Arthroscopic knee surgery (arthroscopy) is a procedure orthopedic surgeons use to look, diagnose and treat problems inside the knee joint. Arthroscopic surgery requires the use of anaesthetics and special equipment and is performed in a hospital operating room or out-patient surgical suite.
The arthroscope is a pencil-sized instrument that contains a small lens and lighting system that allows the surgeon to magnify and shine light on structures inside the knee joint. The arthroscope is inserted into the knee joint by small incisions in the skin around the knee. The arthroscope is attached to a miniature television camera which shows the inside of the knee on a television screen. This allows the surgeon to look at the joint surfaces of the knee, cartilage and ligaments, and under the knee cap. Other small instruments can be inserted into the knee to probe, remove and/or repair damaged structures in the knee if necessary.

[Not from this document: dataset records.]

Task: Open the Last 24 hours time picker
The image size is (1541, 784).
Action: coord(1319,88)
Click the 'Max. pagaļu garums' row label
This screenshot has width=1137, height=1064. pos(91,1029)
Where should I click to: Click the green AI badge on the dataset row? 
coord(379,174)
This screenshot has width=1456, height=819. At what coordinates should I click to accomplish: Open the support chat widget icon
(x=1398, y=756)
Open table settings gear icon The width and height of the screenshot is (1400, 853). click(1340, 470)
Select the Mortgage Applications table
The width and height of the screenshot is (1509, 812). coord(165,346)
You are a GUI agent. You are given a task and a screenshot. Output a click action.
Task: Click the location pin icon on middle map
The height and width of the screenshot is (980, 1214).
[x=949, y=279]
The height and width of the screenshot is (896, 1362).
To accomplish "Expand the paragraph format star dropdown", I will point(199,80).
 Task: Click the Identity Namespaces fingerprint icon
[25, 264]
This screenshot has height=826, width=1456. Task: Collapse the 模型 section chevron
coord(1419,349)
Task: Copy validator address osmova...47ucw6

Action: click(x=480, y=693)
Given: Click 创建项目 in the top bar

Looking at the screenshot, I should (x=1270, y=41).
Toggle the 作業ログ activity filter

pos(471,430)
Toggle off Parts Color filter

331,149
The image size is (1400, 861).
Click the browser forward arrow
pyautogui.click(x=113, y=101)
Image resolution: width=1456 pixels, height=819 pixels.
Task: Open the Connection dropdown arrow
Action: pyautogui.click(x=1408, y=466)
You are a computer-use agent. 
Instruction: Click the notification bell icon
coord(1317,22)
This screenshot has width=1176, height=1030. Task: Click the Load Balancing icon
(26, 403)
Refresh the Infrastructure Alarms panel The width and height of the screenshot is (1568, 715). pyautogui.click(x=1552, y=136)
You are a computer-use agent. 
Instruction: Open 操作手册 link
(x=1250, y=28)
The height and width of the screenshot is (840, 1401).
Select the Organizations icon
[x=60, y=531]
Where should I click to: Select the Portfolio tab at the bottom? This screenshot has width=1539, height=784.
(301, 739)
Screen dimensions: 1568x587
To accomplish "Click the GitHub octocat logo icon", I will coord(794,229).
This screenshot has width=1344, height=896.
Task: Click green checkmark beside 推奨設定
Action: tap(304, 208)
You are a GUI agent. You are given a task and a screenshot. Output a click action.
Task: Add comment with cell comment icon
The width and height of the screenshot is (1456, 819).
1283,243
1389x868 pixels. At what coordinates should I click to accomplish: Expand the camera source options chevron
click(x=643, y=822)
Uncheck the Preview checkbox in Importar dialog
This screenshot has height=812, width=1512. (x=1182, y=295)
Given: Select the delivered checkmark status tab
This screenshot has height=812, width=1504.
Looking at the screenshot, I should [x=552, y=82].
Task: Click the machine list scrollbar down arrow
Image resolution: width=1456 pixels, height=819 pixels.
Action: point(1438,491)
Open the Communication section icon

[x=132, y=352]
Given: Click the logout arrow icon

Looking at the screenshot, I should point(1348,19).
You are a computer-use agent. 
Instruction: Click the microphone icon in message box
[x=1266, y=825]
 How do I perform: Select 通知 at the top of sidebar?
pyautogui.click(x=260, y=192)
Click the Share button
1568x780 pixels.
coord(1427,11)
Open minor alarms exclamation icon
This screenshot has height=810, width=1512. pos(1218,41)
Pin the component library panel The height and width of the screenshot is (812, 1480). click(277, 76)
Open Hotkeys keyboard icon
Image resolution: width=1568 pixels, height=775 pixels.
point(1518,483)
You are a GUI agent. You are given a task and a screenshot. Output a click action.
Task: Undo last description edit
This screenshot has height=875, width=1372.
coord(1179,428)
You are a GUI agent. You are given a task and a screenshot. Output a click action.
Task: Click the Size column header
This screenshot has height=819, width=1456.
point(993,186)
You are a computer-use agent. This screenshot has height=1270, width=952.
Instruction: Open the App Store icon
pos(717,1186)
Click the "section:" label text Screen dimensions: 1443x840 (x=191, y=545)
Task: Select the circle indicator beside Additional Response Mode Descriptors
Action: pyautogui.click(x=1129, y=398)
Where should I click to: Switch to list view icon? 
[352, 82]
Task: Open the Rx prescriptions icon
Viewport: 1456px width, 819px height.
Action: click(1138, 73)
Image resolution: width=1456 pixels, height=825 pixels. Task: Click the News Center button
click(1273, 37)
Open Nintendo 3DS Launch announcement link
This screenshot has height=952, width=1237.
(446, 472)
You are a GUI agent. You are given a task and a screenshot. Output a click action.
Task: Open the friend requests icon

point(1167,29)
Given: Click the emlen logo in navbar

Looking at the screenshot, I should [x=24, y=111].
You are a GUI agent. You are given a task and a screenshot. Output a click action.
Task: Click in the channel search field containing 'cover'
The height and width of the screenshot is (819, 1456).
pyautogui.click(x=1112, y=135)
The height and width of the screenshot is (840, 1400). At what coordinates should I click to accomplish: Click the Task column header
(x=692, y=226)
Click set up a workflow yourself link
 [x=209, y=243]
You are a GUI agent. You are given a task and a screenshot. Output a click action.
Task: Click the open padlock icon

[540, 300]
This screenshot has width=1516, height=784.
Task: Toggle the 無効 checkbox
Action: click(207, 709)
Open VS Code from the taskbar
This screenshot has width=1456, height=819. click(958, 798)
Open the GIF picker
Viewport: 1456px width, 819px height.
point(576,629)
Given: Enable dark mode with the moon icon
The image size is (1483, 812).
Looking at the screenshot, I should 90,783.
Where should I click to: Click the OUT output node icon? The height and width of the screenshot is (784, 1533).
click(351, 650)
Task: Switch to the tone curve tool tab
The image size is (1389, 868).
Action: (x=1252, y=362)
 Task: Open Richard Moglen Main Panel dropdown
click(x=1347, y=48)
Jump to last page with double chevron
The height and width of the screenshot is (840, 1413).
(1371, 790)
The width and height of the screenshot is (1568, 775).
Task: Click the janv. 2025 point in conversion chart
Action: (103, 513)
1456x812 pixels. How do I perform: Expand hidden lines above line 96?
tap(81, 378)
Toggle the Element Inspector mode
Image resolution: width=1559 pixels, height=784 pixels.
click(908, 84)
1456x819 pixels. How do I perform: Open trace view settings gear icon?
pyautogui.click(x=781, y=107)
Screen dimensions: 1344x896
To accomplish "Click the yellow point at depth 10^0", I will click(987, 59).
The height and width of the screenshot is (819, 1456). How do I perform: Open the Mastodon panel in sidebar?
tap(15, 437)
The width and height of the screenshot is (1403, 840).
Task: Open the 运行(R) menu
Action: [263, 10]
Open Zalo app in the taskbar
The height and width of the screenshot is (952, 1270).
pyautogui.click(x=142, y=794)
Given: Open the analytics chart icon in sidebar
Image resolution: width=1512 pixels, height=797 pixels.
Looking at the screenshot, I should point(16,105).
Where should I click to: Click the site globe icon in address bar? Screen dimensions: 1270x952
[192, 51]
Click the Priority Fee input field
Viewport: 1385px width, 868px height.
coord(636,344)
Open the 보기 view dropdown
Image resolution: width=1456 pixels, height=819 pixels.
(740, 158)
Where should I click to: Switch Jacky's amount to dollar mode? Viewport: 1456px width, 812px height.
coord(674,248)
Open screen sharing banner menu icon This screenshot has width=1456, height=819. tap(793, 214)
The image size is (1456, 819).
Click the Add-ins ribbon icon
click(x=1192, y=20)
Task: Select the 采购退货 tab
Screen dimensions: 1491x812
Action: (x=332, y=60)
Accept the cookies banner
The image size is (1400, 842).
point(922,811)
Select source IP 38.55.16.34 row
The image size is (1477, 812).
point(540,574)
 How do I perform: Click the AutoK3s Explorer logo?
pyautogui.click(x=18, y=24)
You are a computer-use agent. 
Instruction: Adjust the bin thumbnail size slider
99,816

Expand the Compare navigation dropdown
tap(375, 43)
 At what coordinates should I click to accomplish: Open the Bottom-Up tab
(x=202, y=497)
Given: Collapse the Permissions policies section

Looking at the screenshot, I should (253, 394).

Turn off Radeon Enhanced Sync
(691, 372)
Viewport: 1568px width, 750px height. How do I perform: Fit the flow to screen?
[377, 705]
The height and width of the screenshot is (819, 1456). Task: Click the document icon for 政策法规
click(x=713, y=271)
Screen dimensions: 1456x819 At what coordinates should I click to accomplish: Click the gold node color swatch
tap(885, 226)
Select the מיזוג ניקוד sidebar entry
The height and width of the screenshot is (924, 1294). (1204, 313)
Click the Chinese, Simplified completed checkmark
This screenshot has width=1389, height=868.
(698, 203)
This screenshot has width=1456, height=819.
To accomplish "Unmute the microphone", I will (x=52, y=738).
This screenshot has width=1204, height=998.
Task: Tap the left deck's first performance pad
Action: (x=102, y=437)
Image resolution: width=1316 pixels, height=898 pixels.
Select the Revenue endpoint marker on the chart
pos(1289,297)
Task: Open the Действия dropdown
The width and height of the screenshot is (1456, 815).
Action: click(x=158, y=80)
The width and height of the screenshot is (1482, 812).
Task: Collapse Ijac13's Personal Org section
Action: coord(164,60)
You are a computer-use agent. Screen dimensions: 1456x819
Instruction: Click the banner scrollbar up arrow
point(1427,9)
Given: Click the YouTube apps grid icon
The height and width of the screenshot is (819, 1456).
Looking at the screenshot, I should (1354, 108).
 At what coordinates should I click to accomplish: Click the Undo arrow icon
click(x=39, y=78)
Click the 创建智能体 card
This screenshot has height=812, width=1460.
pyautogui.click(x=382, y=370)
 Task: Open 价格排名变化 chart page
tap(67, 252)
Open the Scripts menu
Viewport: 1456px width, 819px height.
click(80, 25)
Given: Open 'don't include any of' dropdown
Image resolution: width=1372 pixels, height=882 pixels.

Why is arthroscopy necessary?
Diagnosing knee joint injuries begins with a detailed medical history, physical examination and usually x-rays. In some cases additional tests such as a bone scan, CT scan or MRI may also be needed. The arthroscope allows direct visualization of the inside of the knee and is accurate in determining injury or disease inside the knee. Some of the most frequent conditions found during arthroscopy of the knee joint are: meniscus injuries, ligament injuries and loose pieces of bone and/or cartilage. The lining of the knee joint can also be inspected.
After arthroscopic surgery the small incisions are covered with a dry dressing. These small incisions will heal over several days. Before leaving the hospital or surgical suite, you will be given instructions about care for your incisions and what activities you should avoid and which exercises you should do to aid your recovery. During a follow up visit the surgeon will inspect your incisions, discuss what was done and discuss your rehabilitation program.
The amount of surgery required and recovery time will depend on the complexity of your knee problem. Occasionally during arthroscopy the surgeon may discover that the injury or disease cannot be treated adequately with arthroscopy alone. More extensive surgery may be performed while you are still anaesthetized or at a later date after you discuss the findings with your surgeon.
Recovery after arthroscopy
Recovery time after arthroscopy depends on what was found and done during the procedure. A specific activity and rehabilitation program may be suggested to speed recovery and protect further knee joint function. Some people go back to work or school or resume daily activities within a few days. Athletes and others who are in good physical condition often return to athletic activities within a few weeks but occasionally it takes several weeks to recover maximally. People who have knee arthroscopy can have many different problems so each patient's recovery time will vary.
What are the possible complications?
Complications from arthroscopy are uncommon but occasionally occur during or after the procedure. Infection, blood clots in the veins of the leg, excessive swelling or bleeding and damage to the blood vessels or nerves are some of the problems that can occur. Your surgeon will assess and explain the advantages and disadvantages prior of arthroscopy to proceeding.